··· GIVEN ENTRIES ···

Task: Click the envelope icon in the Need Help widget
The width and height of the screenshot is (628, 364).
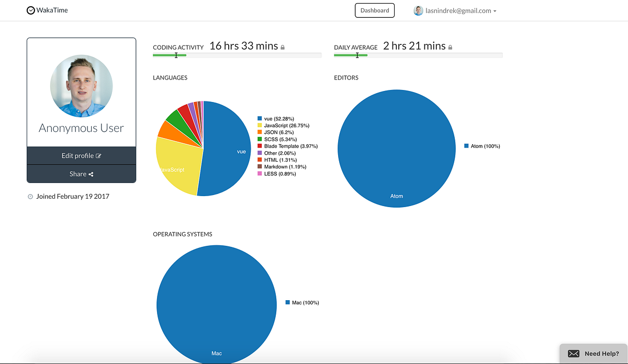Action: pyautogui.click(x=574, y=354)
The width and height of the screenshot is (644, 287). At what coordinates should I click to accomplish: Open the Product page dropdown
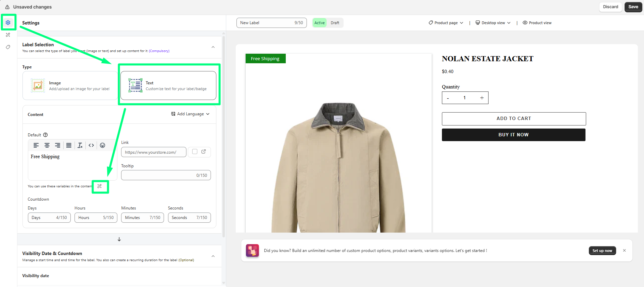[446, 23]
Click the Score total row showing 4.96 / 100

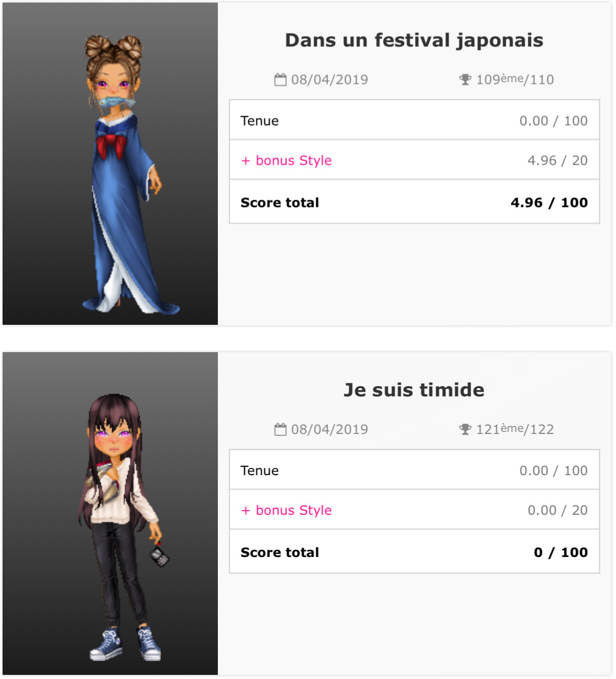(x=414, y=202)
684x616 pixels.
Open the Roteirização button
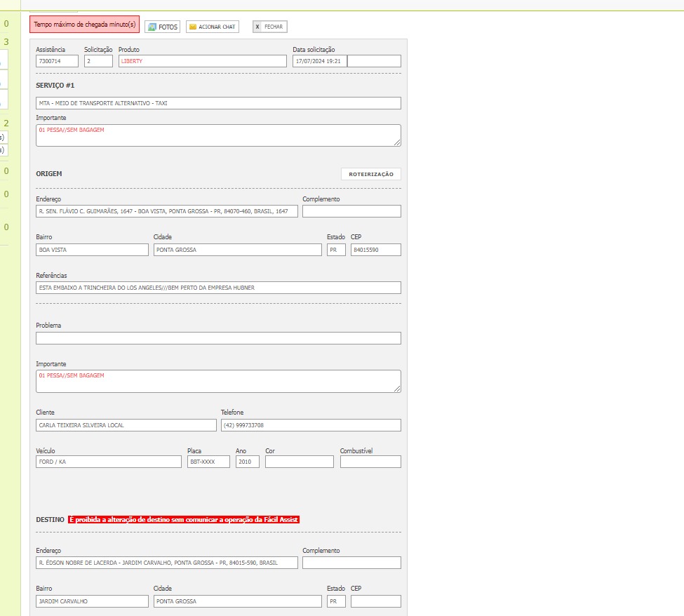pos(370,174)
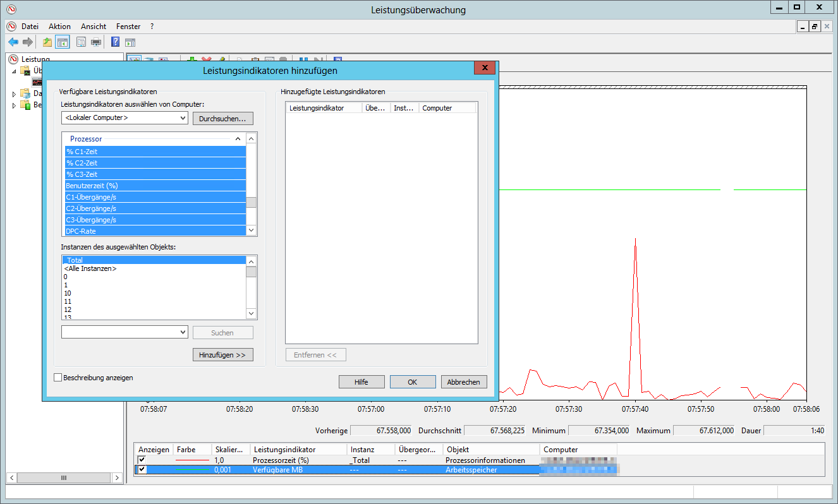Click red line color of Prozessorzeit

[191, 460]
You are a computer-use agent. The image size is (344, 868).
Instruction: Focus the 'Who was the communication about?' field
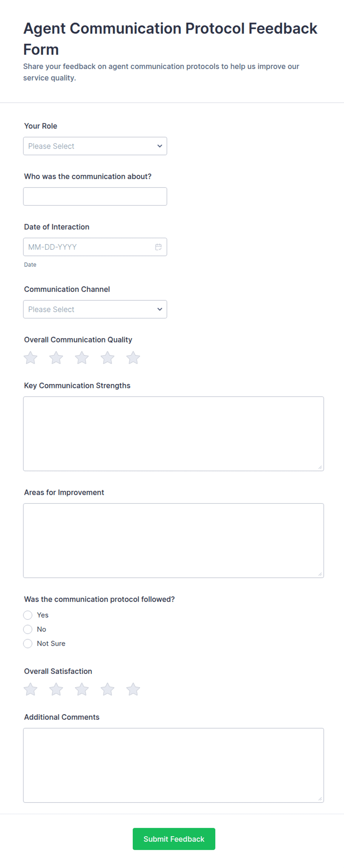coord(95,196)
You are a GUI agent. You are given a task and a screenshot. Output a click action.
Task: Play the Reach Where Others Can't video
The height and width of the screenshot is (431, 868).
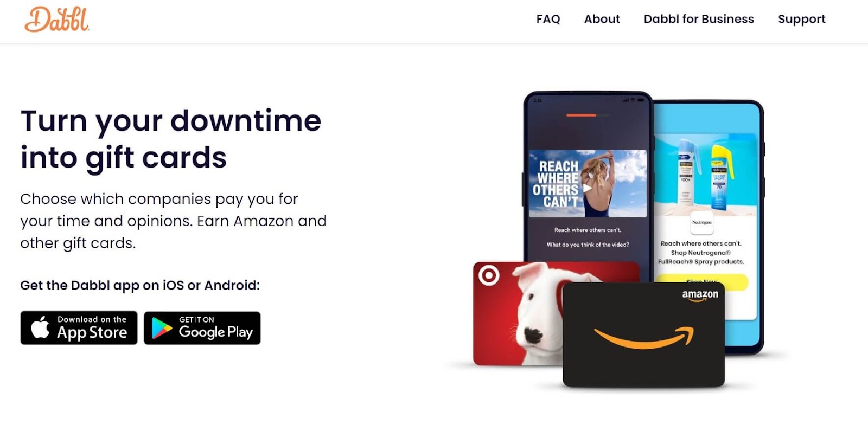588,188
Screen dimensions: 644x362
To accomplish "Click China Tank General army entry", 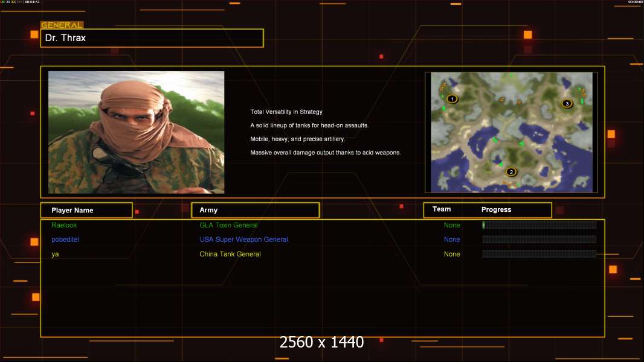I will tap(230, 254).
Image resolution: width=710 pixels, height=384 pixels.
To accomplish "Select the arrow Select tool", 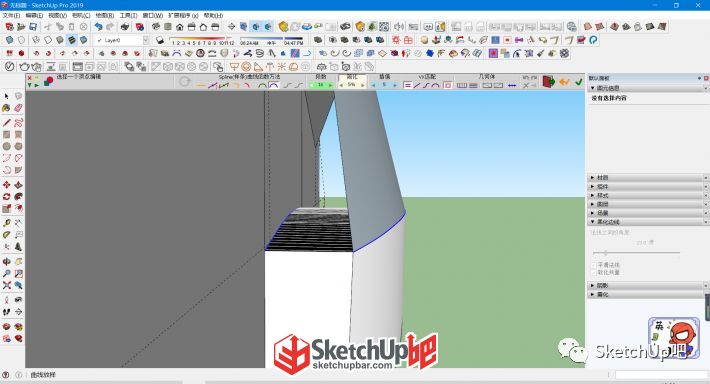I will [6, 96].
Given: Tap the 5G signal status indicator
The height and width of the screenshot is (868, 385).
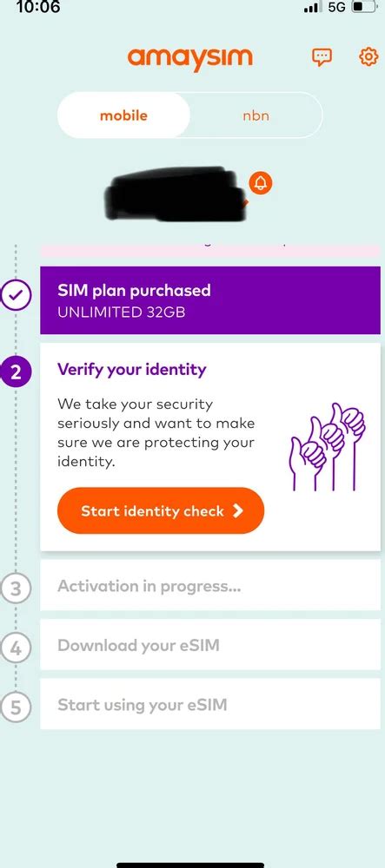Looking at the screenshot, I should tap(337, 7).
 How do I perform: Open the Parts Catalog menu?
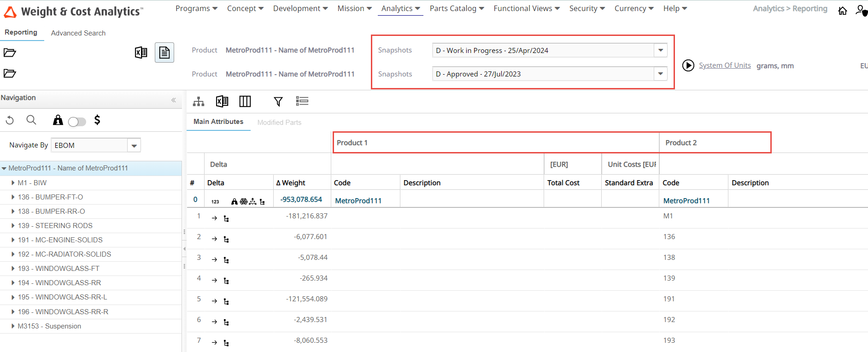pyautogui.click(x=457, y=8)
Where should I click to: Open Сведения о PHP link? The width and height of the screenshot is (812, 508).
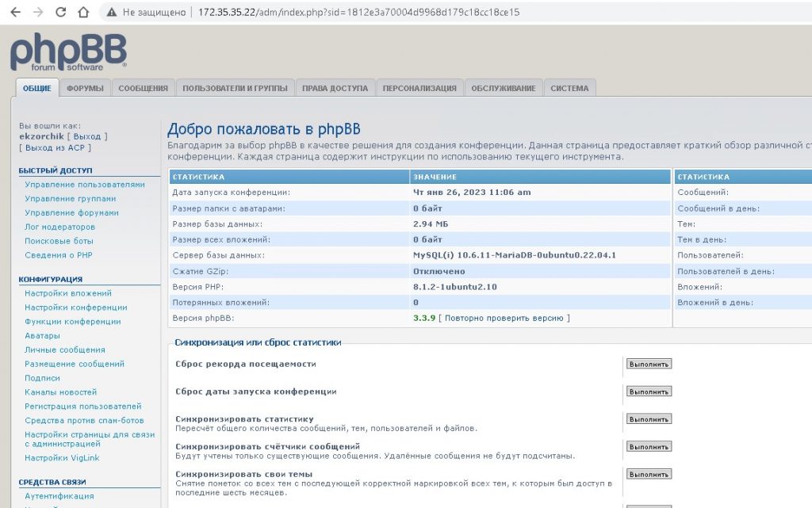(59, 255)
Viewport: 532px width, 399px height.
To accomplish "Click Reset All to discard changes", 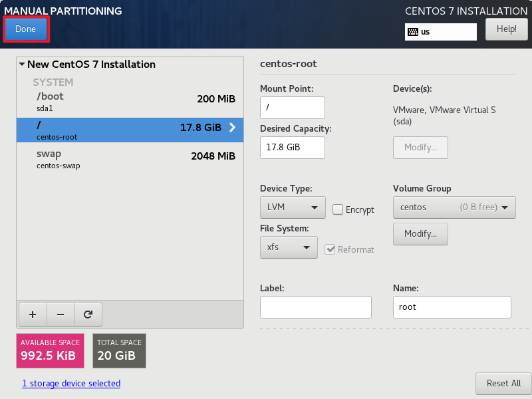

···

→ BRIEF
Which lines in the records above contain the string "agent"? Copy each one.

→ TASK RESPONSE
You are a computer-use agent. The image size is (344, 868).
You are a GUI agent. You are given a task and a screenshot. Output a click action.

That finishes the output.